Commentators on both sides of the political divide remember the Soviet invasion in 1956 with an eye on contemporary controversies.

On 4 November 1956, the Red Army launched 5 divisions against Budapest to put an end to an effort by Hungarians to achieve independence from the Soviet Union. Armed resistance ceased within a week.

In Népszava, Gábor Czene accuses PM Orbán of having forgotten the lessons of 1956. Pro-government media, he suggests, express scant solidarity with Ukraine in its fight against Russian aggression, while they spread anti-EU and pro-Russian propaganda. Czene welcomes an initiative by opposition MP Ákos Hadházy who has set up a tent in front of the public media headquarters in Budapest in protest against what he calls a ‘lie factory’.
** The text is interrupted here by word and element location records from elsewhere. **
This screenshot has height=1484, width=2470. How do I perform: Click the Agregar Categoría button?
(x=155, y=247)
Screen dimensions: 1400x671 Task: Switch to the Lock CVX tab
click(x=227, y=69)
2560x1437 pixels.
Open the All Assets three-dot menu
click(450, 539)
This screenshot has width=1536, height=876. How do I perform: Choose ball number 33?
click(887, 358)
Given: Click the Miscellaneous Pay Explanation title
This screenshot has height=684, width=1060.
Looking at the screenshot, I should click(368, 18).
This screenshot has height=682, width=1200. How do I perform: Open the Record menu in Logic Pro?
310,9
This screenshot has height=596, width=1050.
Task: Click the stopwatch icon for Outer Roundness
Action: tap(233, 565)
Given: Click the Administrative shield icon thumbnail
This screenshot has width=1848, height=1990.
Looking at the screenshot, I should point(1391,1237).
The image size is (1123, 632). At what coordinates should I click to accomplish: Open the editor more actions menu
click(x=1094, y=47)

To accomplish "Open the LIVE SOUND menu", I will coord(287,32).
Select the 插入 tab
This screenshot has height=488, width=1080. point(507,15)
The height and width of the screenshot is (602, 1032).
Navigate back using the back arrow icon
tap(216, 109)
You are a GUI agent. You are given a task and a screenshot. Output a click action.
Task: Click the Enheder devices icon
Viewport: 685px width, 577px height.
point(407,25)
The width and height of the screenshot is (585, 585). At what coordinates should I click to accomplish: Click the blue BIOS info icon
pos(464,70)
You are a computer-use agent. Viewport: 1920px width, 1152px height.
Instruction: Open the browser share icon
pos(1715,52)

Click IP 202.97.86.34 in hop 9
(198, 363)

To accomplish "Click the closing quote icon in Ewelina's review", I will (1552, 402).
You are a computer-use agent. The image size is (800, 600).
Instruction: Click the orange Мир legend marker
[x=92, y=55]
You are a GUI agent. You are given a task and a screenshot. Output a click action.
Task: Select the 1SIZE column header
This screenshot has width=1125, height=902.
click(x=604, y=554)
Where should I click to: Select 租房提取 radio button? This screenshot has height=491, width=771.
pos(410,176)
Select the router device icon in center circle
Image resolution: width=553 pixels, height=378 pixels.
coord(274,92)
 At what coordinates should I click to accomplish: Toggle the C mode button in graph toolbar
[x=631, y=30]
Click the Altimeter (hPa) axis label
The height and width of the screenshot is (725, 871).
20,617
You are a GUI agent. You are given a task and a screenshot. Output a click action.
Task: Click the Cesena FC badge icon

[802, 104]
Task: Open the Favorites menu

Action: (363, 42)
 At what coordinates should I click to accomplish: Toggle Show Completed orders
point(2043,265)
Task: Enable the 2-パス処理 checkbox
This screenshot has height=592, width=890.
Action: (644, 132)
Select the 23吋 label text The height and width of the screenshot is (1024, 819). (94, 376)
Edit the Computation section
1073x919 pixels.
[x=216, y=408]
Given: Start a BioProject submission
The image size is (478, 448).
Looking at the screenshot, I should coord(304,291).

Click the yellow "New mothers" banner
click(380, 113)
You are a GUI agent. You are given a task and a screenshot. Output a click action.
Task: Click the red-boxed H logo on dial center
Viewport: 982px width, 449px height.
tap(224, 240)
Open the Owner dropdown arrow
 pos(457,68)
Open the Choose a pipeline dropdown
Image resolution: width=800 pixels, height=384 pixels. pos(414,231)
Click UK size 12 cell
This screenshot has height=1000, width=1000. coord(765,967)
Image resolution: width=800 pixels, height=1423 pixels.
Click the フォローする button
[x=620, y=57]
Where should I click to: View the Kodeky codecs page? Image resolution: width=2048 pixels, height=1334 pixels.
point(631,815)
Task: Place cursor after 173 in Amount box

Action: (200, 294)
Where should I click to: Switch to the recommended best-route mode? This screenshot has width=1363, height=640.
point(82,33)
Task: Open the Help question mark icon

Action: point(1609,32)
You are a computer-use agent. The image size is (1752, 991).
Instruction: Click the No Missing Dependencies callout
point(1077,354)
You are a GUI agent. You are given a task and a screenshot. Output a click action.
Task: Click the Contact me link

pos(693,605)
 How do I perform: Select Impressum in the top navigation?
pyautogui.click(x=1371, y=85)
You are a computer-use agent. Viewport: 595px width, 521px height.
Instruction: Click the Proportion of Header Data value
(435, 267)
in Magyar Nemzet, Levente Sitkei pinpoints German Chancellor Olaf Scholz as someone who hasn’t learned the message of 1956. He suggests that recent remarks by the Chancellor amount to praise for China for returning to original Marxism-Leninism. (Before leaving for Beijing, Mr Scholz wrote that in the recent Chinese Communist Party Congress “avowals of Marxism-Leninism take up a much broader space than in the conclusions of previous congresses”). Sitkei warns that globalists in the West are just as enthusiastic about dismantling national borders as the communists were in their heyday.